## [Exercise]
Pull out every line of the records that contains the word "dimensions", and copy each such line in full.

## [Raw data]

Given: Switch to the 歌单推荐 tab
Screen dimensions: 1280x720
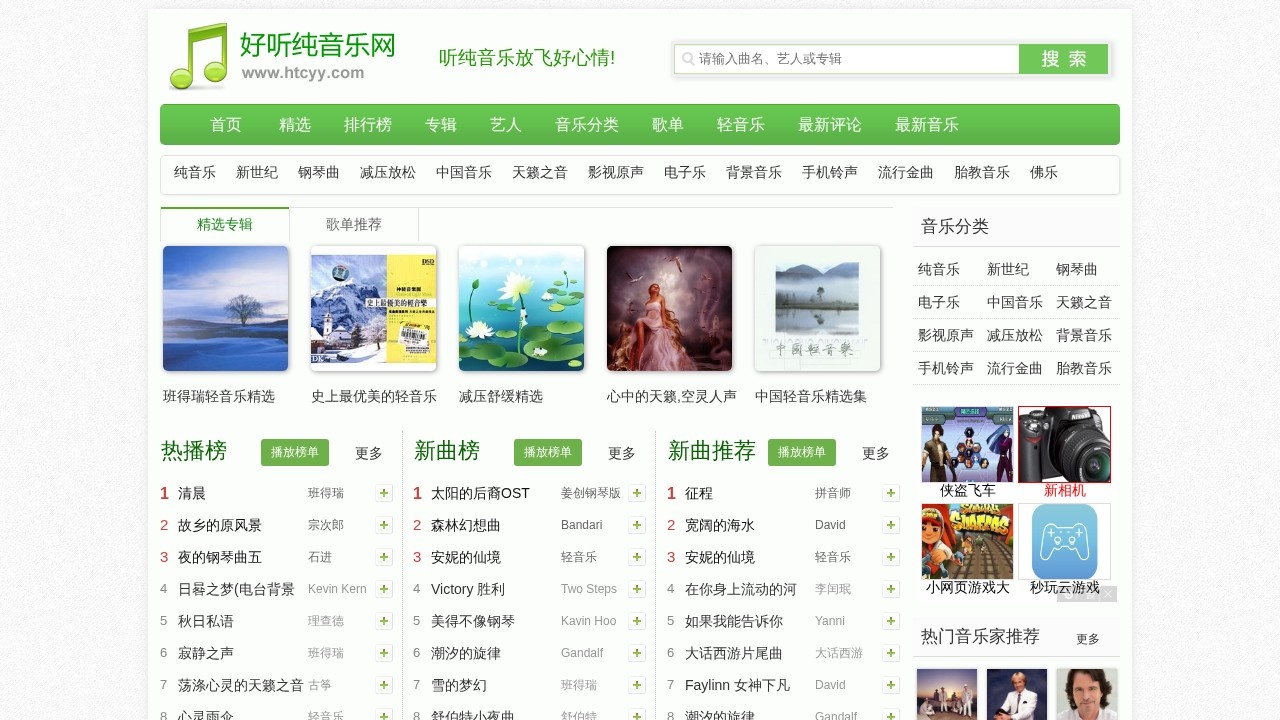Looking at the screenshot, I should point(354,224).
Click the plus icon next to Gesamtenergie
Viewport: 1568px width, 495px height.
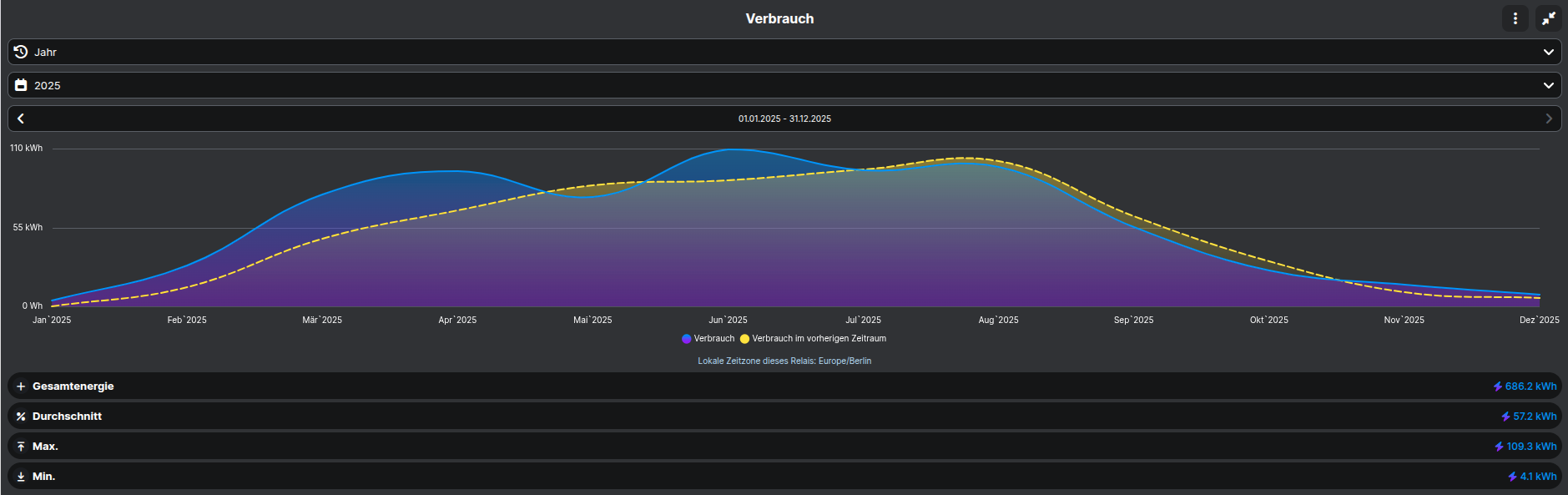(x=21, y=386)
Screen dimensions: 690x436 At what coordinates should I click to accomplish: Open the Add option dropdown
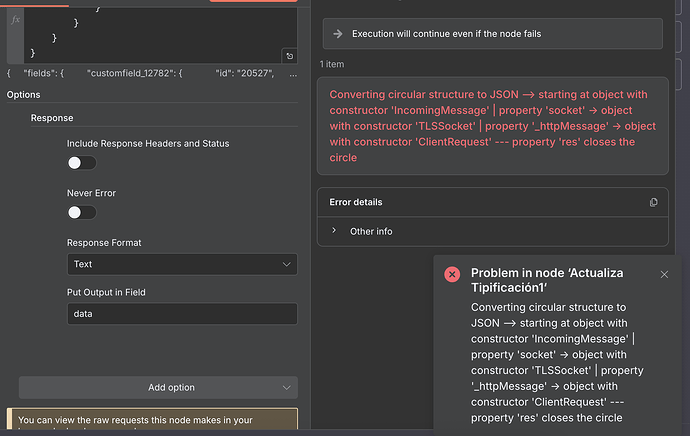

## [Task result]
Screen dimensions: 1280x720
Screen dimensions: 690x436 At what coordinates should I click to accomplish: Open the Add option dropdown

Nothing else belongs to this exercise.